The Basic Lee UK tour looks like a gruelling schedule for a man who is, by his own admission, not at the peak of fitness.
More than 30 years of stand-up comedy has left him ‘bald, grey, fat, deaf, with high blood pressure, and only able to exercise while sitting down’. So what drives him on?
“Well, I try to meet the demand without diluting the show by playing big, horrible places. There’s about 250,000 people nationwide that want to see me and I try to break it down into manageable sized rooms, where you can still get a real vibe going and you aren’t just shouting into the dark at a room that sounds from the stage like the rush of anechoic white noise you hear when you put your ear to a shell.
“Also, I am in a zone now where no-one has ever been before. No-one has ever written as much stand-up as me and kept it developing and changing. I’m not saying I’m the best stand-up, but I am pushing forward in my own way.
“I am interested in the old-fashioned notion of seeing what happens if, instead of treating stand-up like a route to films or monetisable celebrity, you continue to treat it as an end itself into your 60s, 70s, 80s, 90s.”
So don’t expect to see him taking the well-trodden path of hosting TV game shows or chat shows anytime soon.
“I don’t want to do anything except stand-up,” he says. “There are documentaries I could have or should have done, but you only tend to get things like that now if someone can measure your attraction via online follower counts, and I don’t do any social media.”
Aaah yes, documentaries. The 2020 King Rocker film he made with Michael Cumming, chronicling the life and times of Birmingham band The Nightingales and their idiosyncratic lead singer Robert Lloyd, received critical acclaim and was obviously a labour of love. Has he got any similar projects lined up?
“The Nightingales doc was crowd-funded and paid for by us doing benefits. There was no further funding forthcoming to do anything similar on a viable level despite its critical acclaim,” he says.
“I can only afford to do those sorts of things if I have done other work that has subsidised them and, obviously, we are all trying to catch up from a two-year break. It would also need to be something – as The Nightingales doc was – that my wife [fellow comedian Bridget Christie] would feel was worthwhile enough me taking the time off to make.”

......

#### PROMPT 1
Quote the comedy tour interview word for word, starting at "So don’t expect" and ending at "projects lined up?".
#### PROMPT 2
Write what comes next in the comedy tour interview, picking up after its final sentence.
The lines that follow are separate material, unrelated to the comedy tour interview.

#### RECORDS SUPPLIED
......

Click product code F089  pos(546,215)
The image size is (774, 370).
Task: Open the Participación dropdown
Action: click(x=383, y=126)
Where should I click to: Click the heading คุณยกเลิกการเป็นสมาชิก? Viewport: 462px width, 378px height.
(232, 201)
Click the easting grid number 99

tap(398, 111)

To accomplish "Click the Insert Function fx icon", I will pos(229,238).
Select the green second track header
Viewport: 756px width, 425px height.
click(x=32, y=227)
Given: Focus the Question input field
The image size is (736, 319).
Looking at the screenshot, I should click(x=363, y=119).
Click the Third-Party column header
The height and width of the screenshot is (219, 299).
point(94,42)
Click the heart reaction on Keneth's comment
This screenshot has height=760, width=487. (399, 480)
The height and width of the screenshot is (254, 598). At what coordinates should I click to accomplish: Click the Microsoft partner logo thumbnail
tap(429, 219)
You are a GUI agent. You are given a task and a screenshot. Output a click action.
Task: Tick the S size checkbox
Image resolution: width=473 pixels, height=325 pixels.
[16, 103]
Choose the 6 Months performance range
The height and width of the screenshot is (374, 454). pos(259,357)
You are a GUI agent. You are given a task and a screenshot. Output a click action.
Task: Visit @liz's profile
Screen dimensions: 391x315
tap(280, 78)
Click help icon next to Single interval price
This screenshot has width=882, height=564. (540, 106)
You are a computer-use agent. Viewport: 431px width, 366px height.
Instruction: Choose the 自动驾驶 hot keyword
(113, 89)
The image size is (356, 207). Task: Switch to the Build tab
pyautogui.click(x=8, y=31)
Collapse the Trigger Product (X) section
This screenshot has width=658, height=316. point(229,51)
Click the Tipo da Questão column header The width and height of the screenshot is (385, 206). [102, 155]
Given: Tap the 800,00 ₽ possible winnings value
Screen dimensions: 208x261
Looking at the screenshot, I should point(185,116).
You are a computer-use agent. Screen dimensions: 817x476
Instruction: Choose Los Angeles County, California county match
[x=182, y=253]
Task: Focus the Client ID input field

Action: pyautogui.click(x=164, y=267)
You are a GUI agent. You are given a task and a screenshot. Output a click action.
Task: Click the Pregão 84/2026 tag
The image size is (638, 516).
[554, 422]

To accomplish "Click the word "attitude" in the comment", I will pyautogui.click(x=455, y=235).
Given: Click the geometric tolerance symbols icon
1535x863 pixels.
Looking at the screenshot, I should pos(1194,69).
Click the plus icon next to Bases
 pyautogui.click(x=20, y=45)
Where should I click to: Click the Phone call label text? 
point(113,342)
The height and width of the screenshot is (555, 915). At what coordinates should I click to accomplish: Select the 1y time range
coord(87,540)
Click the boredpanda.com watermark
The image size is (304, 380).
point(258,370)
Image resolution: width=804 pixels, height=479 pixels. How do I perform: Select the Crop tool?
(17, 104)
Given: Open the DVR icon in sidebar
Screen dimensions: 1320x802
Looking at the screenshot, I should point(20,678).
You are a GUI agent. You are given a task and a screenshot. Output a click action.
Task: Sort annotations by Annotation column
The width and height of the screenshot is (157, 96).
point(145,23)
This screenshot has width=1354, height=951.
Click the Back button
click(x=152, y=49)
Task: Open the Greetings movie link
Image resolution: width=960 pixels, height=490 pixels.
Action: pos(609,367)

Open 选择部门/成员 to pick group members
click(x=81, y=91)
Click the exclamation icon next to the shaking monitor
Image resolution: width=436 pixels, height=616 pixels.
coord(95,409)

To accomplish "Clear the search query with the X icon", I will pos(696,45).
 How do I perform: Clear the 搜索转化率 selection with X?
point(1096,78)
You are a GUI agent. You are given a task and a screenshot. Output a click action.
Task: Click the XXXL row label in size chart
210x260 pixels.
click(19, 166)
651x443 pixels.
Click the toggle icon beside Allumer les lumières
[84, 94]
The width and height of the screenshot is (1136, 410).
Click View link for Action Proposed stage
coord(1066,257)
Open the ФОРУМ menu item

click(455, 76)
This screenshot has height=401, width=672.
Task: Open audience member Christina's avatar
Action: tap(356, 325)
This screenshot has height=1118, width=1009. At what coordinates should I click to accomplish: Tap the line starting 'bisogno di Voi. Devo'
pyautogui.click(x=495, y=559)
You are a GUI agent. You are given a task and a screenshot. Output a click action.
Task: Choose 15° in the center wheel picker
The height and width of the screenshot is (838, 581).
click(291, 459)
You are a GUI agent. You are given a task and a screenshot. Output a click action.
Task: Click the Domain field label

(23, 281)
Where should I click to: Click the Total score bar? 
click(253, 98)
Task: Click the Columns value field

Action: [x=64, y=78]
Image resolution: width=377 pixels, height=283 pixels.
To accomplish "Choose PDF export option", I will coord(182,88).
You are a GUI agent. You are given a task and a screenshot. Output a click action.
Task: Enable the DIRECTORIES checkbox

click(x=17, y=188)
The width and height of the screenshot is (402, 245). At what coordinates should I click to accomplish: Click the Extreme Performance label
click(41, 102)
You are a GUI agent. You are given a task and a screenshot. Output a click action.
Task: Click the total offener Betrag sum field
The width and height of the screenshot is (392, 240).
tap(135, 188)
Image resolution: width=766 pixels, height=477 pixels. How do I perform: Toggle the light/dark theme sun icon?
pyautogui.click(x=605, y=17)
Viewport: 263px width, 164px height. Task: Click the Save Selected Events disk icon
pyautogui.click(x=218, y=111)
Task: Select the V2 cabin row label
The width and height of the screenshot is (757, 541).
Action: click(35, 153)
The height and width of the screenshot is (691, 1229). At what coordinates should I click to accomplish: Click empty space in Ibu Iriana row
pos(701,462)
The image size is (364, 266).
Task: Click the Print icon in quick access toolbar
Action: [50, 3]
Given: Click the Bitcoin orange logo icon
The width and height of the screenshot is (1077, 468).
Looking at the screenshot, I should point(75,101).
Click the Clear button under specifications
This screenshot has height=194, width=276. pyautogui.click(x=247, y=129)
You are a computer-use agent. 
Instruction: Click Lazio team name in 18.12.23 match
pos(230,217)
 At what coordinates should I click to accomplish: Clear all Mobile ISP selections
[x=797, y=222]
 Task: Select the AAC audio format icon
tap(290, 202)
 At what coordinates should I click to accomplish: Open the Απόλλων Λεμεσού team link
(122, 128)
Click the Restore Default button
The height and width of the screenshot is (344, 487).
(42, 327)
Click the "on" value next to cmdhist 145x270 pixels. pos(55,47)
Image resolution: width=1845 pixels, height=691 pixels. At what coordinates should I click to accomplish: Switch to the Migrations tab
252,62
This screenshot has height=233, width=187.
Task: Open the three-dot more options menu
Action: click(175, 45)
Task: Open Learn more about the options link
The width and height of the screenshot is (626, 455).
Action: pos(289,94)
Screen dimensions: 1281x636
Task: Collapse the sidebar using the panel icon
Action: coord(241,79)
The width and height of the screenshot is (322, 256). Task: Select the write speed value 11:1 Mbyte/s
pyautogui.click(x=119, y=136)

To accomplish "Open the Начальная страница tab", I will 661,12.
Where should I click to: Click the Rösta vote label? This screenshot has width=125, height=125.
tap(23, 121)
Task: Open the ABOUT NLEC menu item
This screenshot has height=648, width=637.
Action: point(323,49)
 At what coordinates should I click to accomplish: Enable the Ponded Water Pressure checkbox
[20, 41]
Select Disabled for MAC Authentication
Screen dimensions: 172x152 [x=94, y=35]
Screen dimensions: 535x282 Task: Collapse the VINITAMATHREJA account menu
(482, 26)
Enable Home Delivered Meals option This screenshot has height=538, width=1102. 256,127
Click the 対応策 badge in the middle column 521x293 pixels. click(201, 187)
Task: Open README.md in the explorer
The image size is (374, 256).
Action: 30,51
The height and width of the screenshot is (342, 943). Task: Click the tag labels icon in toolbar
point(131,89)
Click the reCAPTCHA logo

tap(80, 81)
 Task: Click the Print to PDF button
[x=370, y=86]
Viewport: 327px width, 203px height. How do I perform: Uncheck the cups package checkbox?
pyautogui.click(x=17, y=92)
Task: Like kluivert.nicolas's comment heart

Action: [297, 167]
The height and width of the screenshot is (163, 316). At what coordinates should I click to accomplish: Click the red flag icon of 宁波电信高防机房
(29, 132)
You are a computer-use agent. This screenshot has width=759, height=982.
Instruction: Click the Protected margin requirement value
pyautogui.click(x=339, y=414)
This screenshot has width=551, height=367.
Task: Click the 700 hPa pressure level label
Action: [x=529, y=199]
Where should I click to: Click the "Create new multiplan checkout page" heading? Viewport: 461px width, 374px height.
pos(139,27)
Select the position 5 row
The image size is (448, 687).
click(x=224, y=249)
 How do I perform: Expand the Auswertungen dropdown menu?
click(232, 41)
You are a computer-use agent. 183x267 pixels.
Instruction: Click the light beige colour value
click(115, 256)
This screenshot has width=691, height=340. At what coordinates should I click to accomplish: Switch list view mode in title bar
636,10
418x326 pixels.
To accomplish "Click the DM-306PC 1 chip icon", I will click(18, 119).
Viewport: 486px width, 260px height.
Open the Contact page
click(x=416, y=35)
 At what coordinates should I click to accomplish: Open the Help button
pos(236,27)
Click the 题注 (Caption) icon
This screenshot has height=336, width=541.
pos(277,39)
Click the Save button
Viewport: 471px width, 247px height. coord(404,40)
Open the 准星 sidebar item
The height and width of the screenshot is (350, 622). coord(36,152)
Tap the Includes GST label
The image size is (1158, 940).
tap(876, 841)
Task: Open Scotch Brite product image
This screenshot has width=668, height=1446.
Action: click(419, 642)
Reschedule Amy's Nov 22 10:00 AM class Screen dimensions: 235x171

......

#### YOUR RESPONSE 1
So don’t expect to see him taking the well-trodden path of hosting TV game shows or chat shows anytime soon.
“I don’t want to do anything except stand-up,” he says. “There are documentaries I could have or should have done, but you only tend to get things like that now if someone can measure your attraction via online follower counts, and I don’t do any social media.”
Aaah yes, documentaries. The 2020 King Rocker film he made with Michael Cumming, chronicling the life and times of Birmingham band The Nightingales and their idiosyncratic lead singer Robert Lloyd, received critical acclaim and was obviously a labour of love. Has he got any similar projects lined up?

#### YOUR RESPONSE 2
The chemistry between Lee and Lloyd was one of the King Rocker’s highlights. Could we see them share the screen again in a Mortimer and Whitehouse-style series?
Probably not, admits Lee, adding “it’s hard enough for Mortimer and Whitehouse to get funding for a Mortimer and Whitehouse series!”.
Regular audiences will know that Lee’s stage persona loves to, ahem, analyse his fellow comedian’s acts. So, which of them get most offended– the ones he mentions, or the ones he doesn’t?
“The character of Stewart Lee onstage isn’t your pretend friend, or a pretend normal bloke. He is a man who does comedy for a living, so it makes sense that he would talk about his experiences of the business, as that is his ‘truth’, says Lee (the off-stage one).
“Most of the comedians whose acts I talk about, I would imagine, can see that I have watched, and arguably even enjoyed, what they do. The only stand-up I have mentioned in the last few years on stage who I feel really is not very good at the art form on any level is Ricky Gervais.
“I expect on some level he knows that and is ashamed of the extent to which he has been able to pull the wool over people’s eyes. It is a tragic situation really.”
Talking of fellow comics, does he think Ukraine’s comedian-turned-president Volodymyr Zelenskyy has created unrealistic expectations about what a comedian can achieve?
“I hope Zelensky is able to capitalise on his profile with a successful Edinburgh fringe run in the near future,” he quips.